After many years in the lab, Capua sought to impact science policy and entered the world of politics. In 2013, she was elected as a member of Italian Parliament.

While the lone scientist in her respective house of Parliament, Capua managed to make important progress in areas such as antimicrobial resistance and epidemic threats. But her political tenure was cut short after accusations were made that she was involved in avian flu virus trafficking. Capua, at one point, faced criminal charges punishable by life imprisonment.

In 2016, these charges were dropped after a review of the case found the accusations to be unfounded. Even so, the hostile environment created by the charges led Capua to depart for the US where she joined UF to direct the One Health Center of Excellence.

During her time as a political figure, Capua noticed that One Health was often either poorly understood or completely overlooked.

“I realized that nobody knew anything about the One Health approach. So, it’s not on the radar screen of the decision makers and it should be,” Capua said.

The novel health issues the center has set out to address are multifaceted, and are not restricted to the realm of zoonotic disease. To provide solutions, expertise from many disciplines outside of medicine will be critical, Capua says.

The center is studying how social media could be used to gauge consumer acceptance of genetically modified organisms (GMOs). A method to accurately measure public perception of GMOs could be an invaluable tool moving forward, as genetic modification may eventually offer a solution to citrus greening, a plant disease that has devastated the citrus industry. By sparking collaboration between agricultural economists, informatics engineers, and data miners, the center has initiated studies that may provide answers and bring international attention to this problem.

Although the center is expanding its reach, zoonotic disease still remains an important focus. As part of an extensive collaboration with the Florida Department of Health, the center is helping to build an understanding of the characteristics of the Zika epidemic in Florida.                                                                         

The One Health Center is also striving to predict where the jobs of tomorrow might emerge and prepare students to one day take them on, Capua said.

In the future, it may be increasingly important for experts to apply their skills to work outside traditional job markets, Capua said. Veterinary medicine, for example, could have major impacts in areas such as the food industry and expansion in developing countries.

To train students in the One Health approach and for the future job market, the center has developed a certificate program which will kick off in 2019. Through this program, students from diverse academic backgrounds will be exposed to a variety of topics such as big data, health communications and international regulations.

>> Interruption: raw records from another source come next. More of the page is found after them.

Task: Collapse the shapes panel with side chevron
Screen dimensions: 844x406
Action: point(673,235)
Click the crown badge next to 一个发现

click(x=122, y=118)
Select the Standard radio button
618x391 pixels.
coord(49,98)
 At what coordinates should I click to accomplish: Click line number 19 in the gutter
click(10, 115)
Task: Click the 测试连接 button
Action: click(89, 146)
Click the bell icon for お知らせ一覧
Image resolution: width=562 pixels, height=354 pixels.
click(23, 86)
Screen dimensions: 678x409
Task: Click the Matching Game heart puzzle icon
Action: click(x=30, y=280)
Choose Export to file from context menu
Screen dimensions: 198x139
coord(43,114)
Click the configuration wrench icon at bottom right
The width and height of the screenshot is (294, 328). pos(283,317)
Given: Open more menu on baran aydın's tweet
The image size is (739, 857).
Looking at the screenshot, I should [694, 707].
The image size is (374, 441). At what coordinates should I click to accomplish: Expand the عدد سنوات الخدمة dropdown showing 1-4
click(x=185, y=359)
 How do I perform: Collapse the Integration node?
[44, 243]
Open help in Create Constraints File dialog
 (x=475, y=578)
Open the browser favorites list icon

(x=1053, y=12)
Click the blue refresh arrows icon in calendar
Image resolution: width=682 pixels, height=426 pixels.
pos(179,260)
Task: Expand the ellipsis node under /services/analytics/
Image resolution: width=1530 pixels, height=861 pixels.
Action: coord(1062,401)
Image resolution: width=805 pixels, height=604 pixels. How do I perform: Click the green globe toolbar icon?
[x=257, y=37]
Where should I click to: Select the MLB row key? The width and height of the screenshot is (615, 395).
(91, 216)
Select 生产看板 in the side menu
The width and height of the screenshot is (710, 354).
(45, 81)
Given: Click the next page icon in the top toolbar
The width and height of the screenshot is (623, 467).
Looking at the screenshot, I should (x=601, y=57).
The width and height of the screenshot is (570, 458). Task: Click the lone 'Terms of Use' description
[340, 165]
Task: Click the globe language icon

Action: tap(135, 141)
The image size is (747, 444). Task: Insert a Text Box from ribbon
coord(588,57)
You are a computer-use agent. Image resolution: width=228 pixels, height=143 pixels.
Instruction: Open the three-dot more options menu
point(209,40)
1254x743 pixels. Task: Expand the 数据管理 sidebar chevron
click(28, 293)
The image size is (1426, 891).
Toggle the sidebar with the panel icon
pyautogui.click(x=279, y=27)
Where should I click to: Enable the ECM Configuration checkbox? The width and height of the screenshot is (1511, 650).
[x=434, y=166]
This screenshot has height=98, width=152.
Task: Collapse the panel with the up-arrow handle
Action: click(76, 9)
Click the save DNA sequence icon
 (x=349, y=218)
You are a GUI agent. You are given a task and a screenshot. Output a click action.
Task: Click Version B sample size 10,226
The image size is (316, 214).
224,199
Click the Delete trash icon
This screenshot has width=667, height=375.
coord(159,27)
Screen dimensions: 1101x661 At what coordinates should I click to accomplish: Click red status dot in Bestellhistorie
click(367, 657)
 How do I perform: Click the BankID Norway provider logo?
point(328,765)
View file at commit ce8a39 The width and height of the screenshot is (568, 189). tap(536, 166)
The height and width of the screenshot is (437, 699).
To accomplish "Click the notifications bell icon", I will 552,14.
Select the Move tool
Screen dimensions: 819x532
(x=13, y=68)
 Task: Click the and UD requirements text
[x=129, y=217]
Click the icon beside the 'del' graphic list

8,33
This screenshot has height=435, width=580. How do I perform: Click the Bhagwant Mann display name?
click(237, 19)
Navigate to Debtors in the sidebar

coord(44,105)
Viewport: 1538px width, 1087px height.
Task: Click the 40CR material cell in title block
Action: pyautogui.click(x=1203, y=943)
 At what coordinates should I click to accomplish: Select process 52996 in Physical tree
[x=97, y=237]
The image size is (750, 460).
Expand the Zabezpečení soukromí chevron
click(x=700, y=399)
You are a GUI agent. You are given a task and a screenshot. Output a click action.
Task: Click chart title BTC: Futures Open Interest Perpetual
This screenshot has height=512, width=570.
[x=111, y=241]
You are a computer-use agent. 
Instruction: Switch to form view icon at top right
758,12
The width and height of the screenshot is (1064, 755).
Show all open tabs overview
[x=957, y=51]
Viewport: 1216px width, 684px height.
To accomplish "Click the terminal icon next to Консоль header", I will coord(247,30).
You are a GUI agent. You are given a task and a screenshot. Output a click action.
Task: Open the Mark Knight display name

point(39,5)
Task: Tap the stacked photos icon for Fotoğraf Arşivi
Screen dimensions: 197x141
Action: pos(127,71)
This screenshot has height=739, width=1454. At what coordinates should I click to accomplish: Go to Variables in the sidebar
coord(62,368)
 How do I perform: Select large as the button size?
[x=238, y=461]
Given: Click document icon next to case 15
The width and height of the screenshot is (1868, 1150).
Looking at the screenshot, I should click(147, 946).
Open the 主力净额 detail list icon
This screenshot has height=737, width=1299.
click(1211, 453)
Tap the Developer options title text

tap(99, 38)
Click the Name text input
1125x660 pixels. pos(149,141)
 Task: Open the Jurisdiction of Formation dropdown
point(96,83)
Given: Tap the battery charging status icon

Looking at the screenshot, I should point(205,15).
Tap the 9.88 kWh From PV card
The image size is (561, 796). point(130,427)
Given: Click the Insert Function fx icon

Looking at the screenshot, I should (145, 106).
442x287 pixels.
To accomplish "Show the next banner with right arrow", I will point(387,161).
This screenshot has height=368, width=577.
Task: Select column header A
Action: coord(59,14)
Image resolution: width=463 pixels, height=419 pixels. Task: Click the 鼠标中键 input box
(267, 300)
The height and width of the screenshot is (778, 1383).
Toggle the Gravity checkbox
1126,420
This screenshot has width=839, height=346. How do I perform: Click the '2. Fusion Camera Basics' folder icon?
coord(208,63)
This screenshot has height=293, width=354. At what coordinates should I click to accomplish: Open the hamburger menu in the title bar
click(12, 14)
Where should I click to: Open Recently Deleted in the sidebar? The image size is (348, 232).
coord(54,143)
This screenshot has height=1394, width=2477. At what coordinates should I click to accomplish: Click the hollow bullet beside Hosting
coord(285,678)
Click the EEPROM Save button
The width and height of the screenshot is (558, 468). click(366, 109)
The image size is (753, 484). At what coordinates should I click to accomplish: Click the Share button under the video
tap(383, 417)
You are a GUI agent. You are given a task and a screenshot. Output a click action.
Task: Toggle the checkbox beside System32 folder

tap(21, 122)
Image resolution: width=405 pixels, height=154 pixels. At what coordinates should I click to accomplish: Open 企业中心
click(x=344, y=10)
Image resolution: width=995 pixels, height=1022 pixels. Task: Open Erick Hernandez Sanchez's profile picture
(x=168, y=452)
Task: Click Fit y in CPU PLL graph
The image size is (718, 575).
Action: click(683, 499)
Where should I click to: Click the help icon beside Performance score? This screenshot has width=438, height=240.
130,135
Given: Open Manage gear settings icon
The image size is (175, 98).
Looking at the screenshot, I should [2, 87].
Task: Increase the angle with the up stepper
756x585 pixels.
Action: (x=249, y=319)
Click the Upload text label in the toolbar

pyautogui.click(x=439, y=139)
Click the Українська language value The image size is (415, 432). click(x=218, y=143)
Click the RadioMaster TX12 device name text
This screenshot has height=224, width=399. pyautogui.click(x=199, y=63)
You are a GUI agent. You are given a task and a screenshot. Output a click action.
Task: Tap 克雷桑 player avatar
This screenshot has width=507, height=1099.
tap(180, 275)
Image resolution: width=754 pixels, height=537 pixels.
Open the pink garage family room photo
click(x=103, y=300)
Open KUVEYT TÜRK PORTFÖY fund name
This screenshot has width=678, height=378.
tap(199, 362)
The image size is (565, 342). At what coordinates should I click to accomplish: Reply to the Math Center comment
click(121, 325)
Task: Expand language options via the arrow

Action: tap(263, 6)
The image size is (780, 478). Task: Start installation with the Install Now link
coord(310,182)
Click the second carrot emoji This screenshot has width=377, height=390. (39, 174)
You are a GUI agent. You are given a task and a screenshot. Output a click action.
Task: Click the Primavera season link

The ability to anticipate health issues before they arrive is critical for healthcare research. Capua says she has put this ability to use throughout her career, most notably when she recognized the need for public sharing of influenza data between researchers.

“It’s a little bit a story of my life. I can see things way before they arrive,” Capua said.

At the One Health Center, Capua and her team will continue to identify emerging health problems and by establishing collaboration between UF researchers, the center will facilitate studies to meet these issues head-on and help lay the foundation for a healthier future.